• _Data for analysis_
━━━━━━━━━━━━━━━━
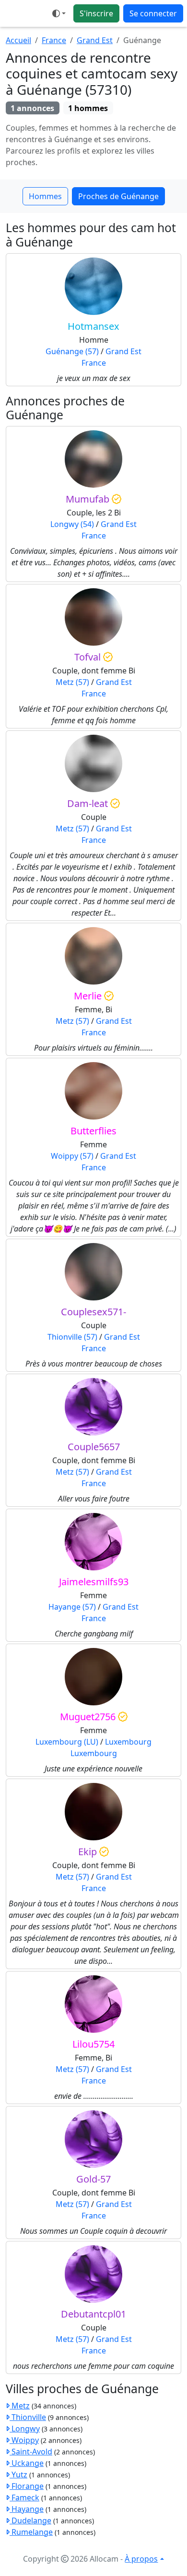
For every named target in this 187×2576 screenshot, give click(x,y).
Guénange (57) (72, 351)
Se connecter (153, 13)
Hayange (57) (72, 1607)
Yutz (18, 2474)
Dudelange (30, 2520)
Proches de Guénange (118, 196)
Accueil (18, 40)
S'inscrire (96, 13)
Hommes (45, 196)
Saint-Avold (31, 2451)
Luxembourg (128, 1741)
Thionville (28, 2417)
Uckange (27, 2463)
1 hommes (88, 108)
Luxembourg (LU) (66, 1741)
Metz (20, 2405)
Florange (27, 2486)
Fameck (24, 2497)
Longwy (25, 2428)
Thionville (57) (72, 1337)
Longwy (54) (72, 524)
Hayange (27, 2509)
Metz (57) (72, 682)
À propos (141, 2559)
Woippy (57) (72, 1156)
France (54, 40)
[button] (59, 13)
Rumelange (31, 2532)
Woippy (24, 2440)
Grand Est (95, 40)
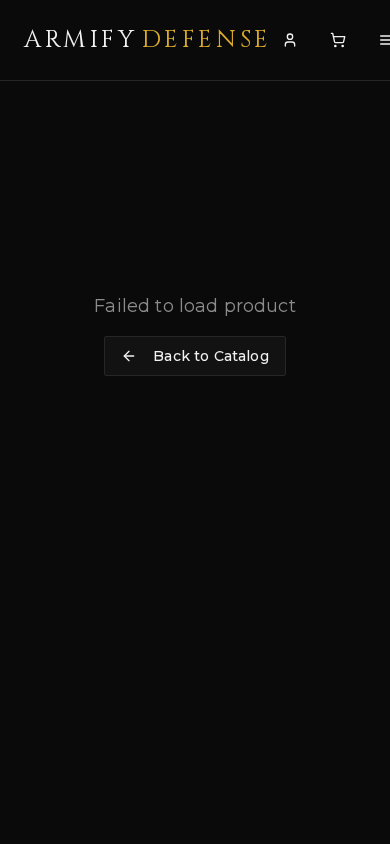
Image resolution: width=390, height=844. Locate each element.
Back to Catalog (210, 356)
━━━━━━━━━━━━━━━━
• _Task directions_
Where the line with "Saint-Avold (31, 2451)" appears in the entries above, begin there and restate every line to the end word for word, minus the pictures.

• _Output for this exercise_
Saint-Avold (31, 2451)
Luxembourg (128, 1741)
Thionville (28, 2417)
Uckange (27, 2463)
1 hommes (88, 108)
Luxembourg (LU) (66, 1741)
Metz (20, 2405)
Florange (27, 2486)
Fameck (24, 2497)
Longwy (25, 2428)
Thionville (57) (72, 1337)
Longwy (54) (72, 524)
Hayange (27, 2509)
Metz (57) (72, 682)
À propos (141, 2559)
Woippy (57) (72, 1156)
France (54, 40)
[button] (59, 13)
Rumelange (31, 2532)
Woippy (24, 2440)
Grand Est (95, 40)
Image resolution: width=390, height=844. Locate each element.
Back to Catalog (210, 356)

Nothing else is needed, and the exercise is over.